半坪ビオトープの日記

鳩ノ巣渓谷、白丸ダム


6月下旬、小雨の降る中を、いつもの友人達と奥多摩鳩ノ巣渓谷から数馬峡を歩き、もえぎの湯につかってきた。
鳩ノ巣駅を下車して多摩川に向い、双龍の滝を上から眺めてから鳩ノ巣小橋に向うと、道の右手に水神宮の石碑が立っていた。

その左横には小さな社がある。鳩ノ巣という地名の由来となった「玉川水神社」が鳩ノ巣渓谷の大岩の上にあるのだが、その分社ではないかと思われる。明暦3年(1657)江戸に振袖火事という大火事があり、町の復興と江戸城の一部を修理するために奥多摩の木材が必要となった。木材は多摩川を利用して運搬されるため、沿岸には人夫を泊める飯場小屋が各地に建てられた。この渓谷にも飯場小屋が建てられ、そこに祀った玉川水神社の森に二羽の鳩が巣を作った。朝夕えさを運ぶ様が睦まじかったので、村人達が霊鳥として愛護したことから、この地は「鳩ノ巣」と呼ばれるようになったという。

国民宿舎「鳩の巣荘」の看板がある坂を下って左に折れると鳩ノ巣小橋に着く。4月下旬に古里からここまで歩いて立ち寄った喫茶店「ぽっぽ」がある。周りの緑が随分濃くなっている。

鳩ノ巣小橋から下流を眺めると左手に大岩がある。この大岩の上に先ほどの話にあった「玉川水神社」すなわち水神宮があるのだが、残念ながら木々に隠れてみえない。多摩川沿いの鳩ノ巣渓谷は、木々の緑の中のゴツゴツした岩と清々しく流れる渓流でまさに絶景である。

上流を眺めると橋の近くの流れが弱くなっていて、川岸に下りることができるのが分かる。よく見ると深い草の間にこれから進む道が垣間見える。

道端の花の種類は少なく、どちらかというと雑草といわれるものが多い。赤い実を付けたヘビイチゴが目立つほか、ありふれた帰化植物のこのヒメジョオン(Erigeron annuus)が咲いていた。

やがて白丸ダムが見えてきて、近くにはマタタビ(Actinidia polygama)の純白に白化した葉が目立っていた。脇にはホタルブクロもいくつか咲いていた。

白丸ダムは、高さ30mの重力式コンクリートダムで、東京都交通局が昭和38年に建設した発電用ダムである。人造ダム湖は、白丸湖という。

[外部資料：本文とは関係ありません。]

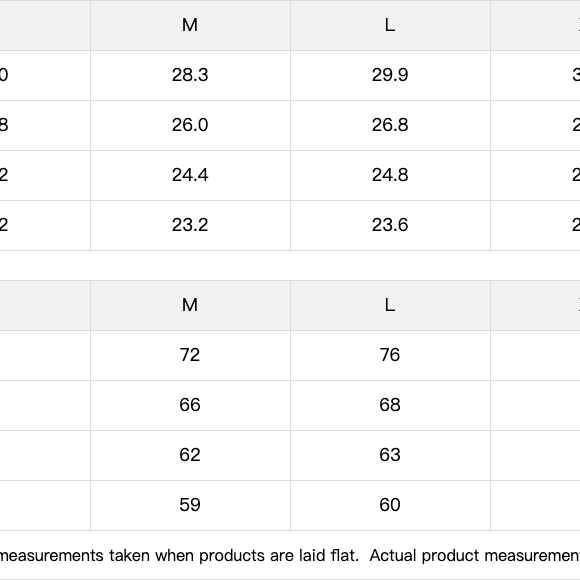Select the 24.4 measurement cell
The width and height of the screenshot is (580, 580).
[x=190, y=175]
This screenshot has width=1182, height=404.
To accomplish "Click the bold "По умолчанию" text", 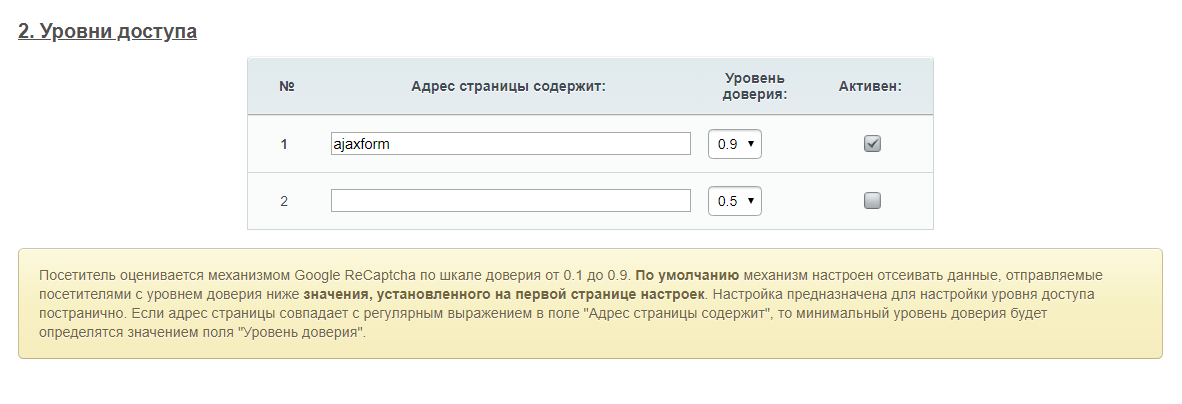I will 686,274.
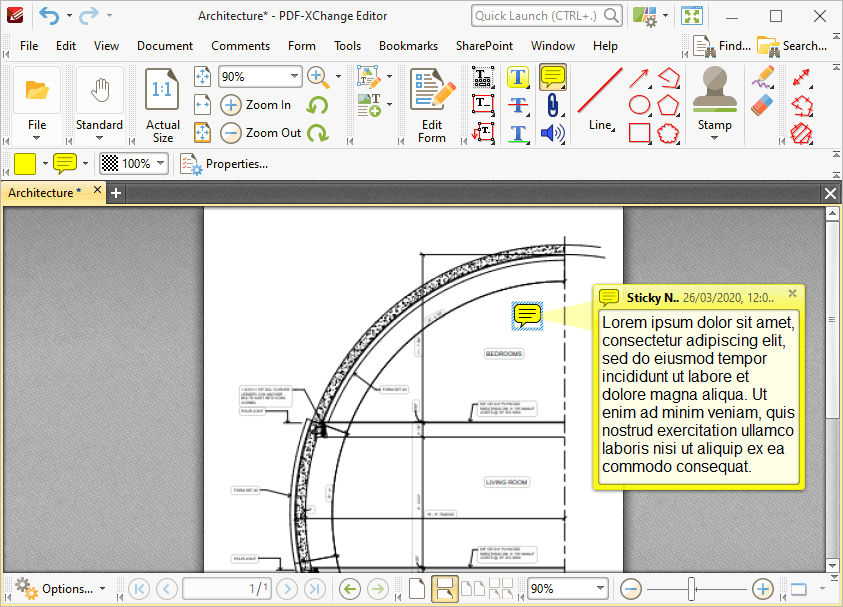Open the Comments menu

pyautogui.click(x=240, y=46)
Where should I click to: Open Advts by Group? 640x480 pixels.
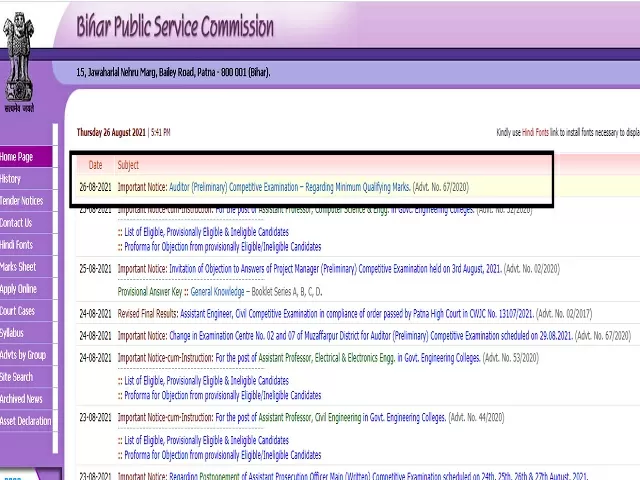tap(23, 355)
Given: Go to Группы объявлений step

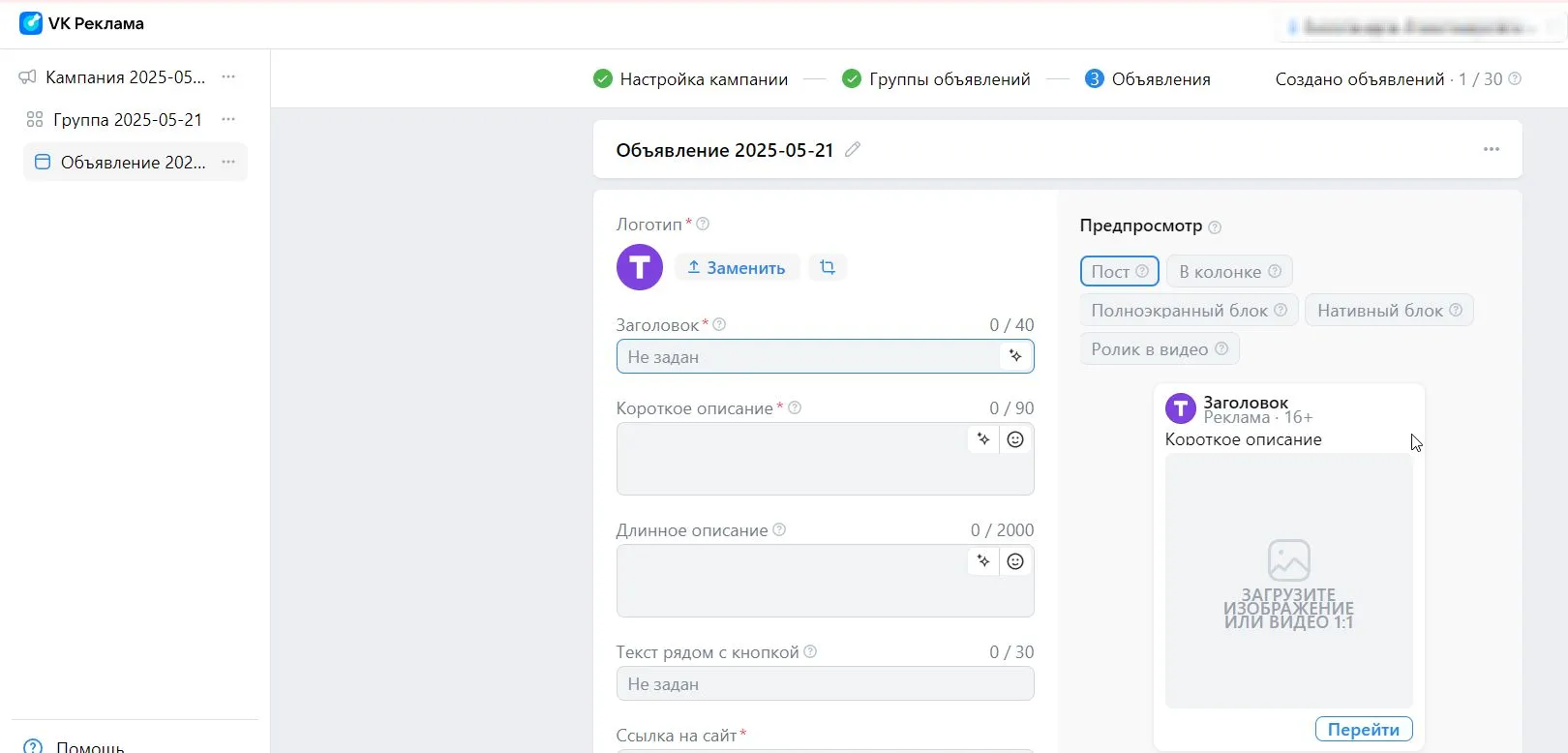Looking at the screenshot, I should coord(937,79).
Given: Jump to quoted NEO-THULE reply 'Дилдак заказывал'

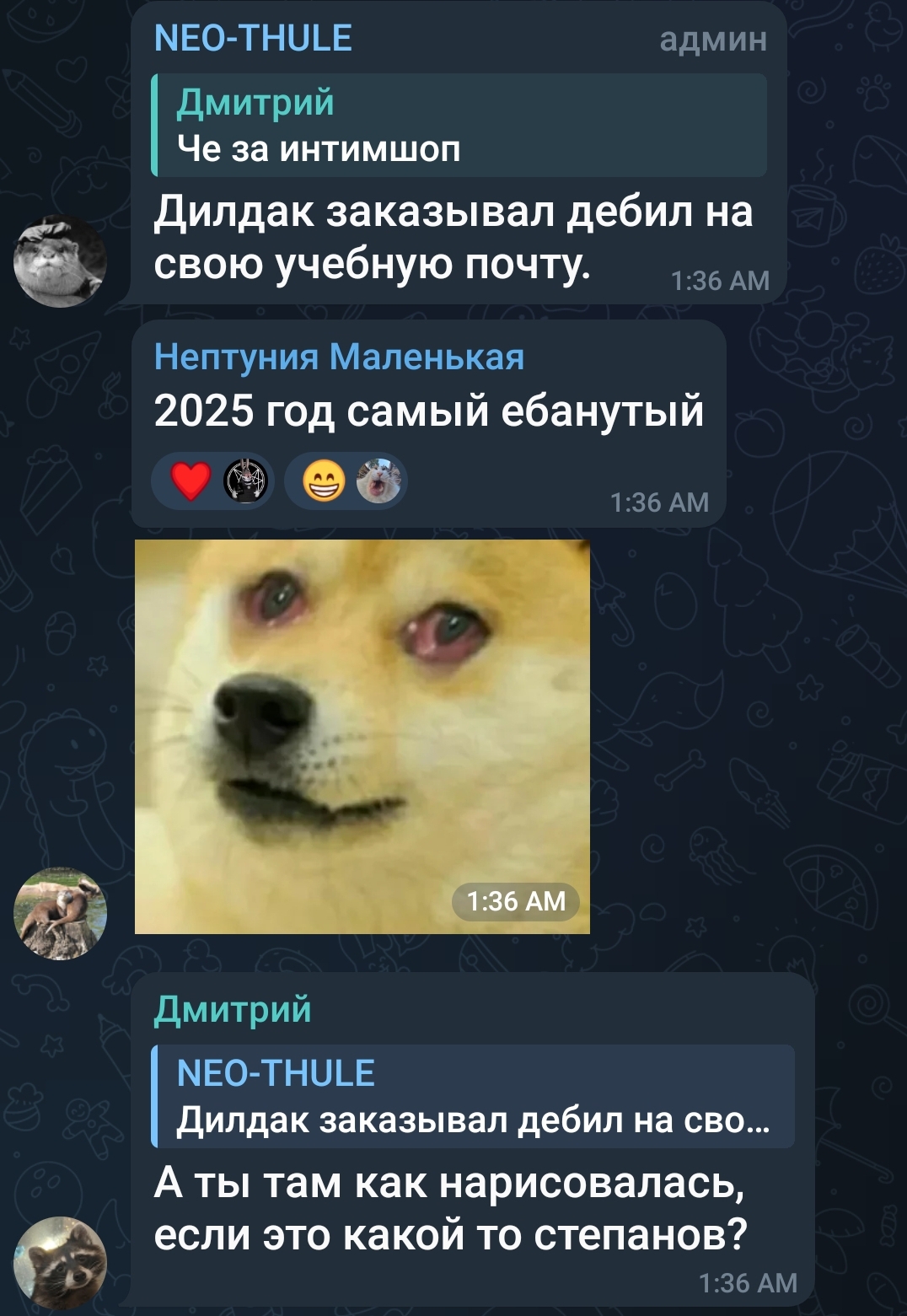Looking at the screenshot, I should [473, 1096].
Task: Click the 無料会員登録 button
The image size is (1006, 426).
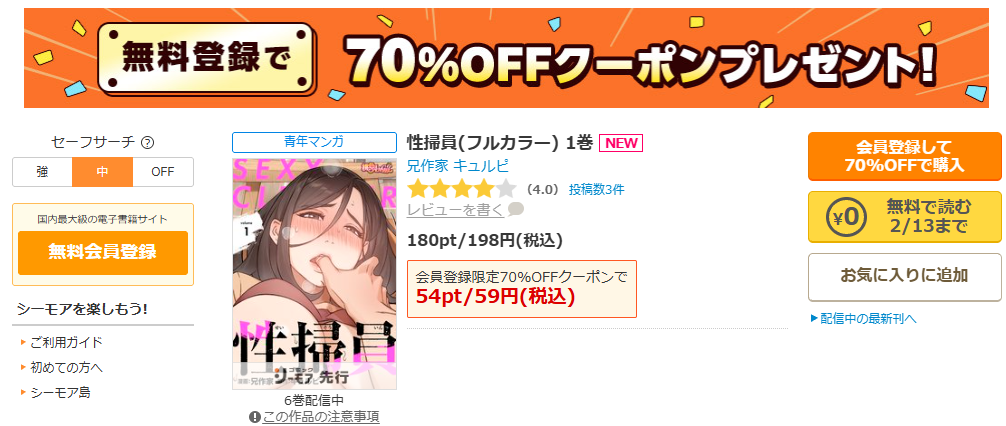Action: (x=103, y=253)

白丸ダムには、国土交通省が平成13年に魚道を新設し、多摩川に生息する魚の往来ができるようにした。魚道落差27m、魚道延長332m(トンネル区間125m)魚道幅2mという都内最大規模のものである。ダムから見下ろせる魚道は、くの字形に上っていく約100mの最下流部で、階段を下る水に負けずに魚が上り始める部分である。

白丸ダムから白丸湖の南岸を歩く道は、崩落の危険があるため通行止めとなっていて、当分の間は青梅街道を歩くことになっている。街道沿いで見慣れないハギの花を見かけた。ハギの仲間は、7月から10月に咲くものが多いが、中には6月から咲き出すものもある。ただし、咲き方としては、普通は枝垂た枝に花を咲かせるものだが、このハギでは枝は直立し、ハギそっくりの花も花序が枝垂れずに直立している。残念だが名前は分からない。